===== 选段 =====
比如绘画,画家首先要懂得色彩的原理,他在调色的时候知道哪些颜色混合在一起会产生什么样的色彩,以及会给人带来什么样的视觉感受;而且他应该懂得基本的透视法,知道在画面中如何进行几何构图才能产生纵深的感觉。我们知道,前者对于色彩的控制,实际是属于物理光学的范畴;而后者对于透视法的运用,则与现代的计算机图形学中的投影变换遵从同样的原理。这些都属于「技术」的范畴。但绘画这一行为的核心乃是对于人文精神和美学的主观表达,因此,对于技术的运用,并不妨碍我们将画家称为「艺术家」。相反,拍照的行为,只是利用光学的原理对现实画面做尽可能忠实的还原,就很难称得上是「艺术」。
再比如,工程师设计系统,编写代码。我们知道,不同的人对于架构设计以及基本算法编写的思路自然会有所不同,而不同的设计思路也反映了设计者的个人主张(贴近艺术的部分)。但是,工程师的整件工作,大部分是有清晰的原则可以遵循的。不管是分布式系统设计,还是面向对象的思想,都有成体系的整套理论来支撑。因此,工程师的工作,技术的成分要远远多于艺术的成分。
现在,我们可以做一件非常有趣的事情:以「技术」作为一端,以「艺术」作为另外一端,然后在两端之间画一条坐标轴,就像一个「光谱」。对于每个不同的职业,我们可以按照艺术与技术这两种成分所占的比例多少,将他们画在坐标轴的适当位置上。如下,我们得到了一个非常有意思的「技术-艺术」光谱:
著名科幻作家刘宇昆写过一篇小说,名字叫《真正的艺术家》,描写了一家新型的电影制片公司——旗语公司。这家公司采用了新的技术手段,制作出了完美的电影,并成为了电影业内无可争议的标杆。
旗语公司的地下室里有一套超级计算机系统,上面运行着一个被称为“大萨米”的AI算法。这家公司所有成功的电影都是由大萨米创作出来的,这是他们在电影市场上致胜的真正秘密。大萨米创作电影的过程与人类不同,它“不用剧本和情节图板,也不考虑主题、象征、致敬和电影研究讲义里出现的其他词汇”,它的创作是基于大数据的:
每天,大萨米都为高概念电影创造故事内核。它从数据库中随机挑出看似不和谐的想法:牛仔和恐龙、“二战”战术在太空实施、火星背景的潜艇电影,或者兔子和灰狗主演的爱情喜剧。
===== 数据 =====
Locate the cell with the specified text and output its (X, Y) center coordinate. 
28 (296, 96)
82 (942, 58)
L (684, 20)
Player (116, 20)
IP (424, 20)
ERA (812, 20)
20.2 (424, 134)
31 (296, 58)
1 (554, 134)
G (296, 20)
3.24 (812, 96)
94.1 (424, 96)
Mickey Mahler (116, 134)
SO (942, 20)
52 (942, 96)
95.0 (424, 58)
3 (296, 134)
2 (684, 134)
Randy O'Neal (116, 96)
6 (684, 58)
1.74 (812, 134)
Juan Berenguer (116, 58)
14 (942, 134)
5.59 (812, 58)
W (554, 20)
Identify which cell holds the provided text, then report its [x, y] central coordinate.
=====
■ 任务说明
依据选段,作者为何判定工程师的工作中技术成分远多于艺术成分?请用一至三句话加以说明。

■ 任务答复
因为工程师的整件工作大部分有清晰的原则可以遵循。无论是分布式系统设计还是面向对象的思想,都有成体系的整套理论作为支撑。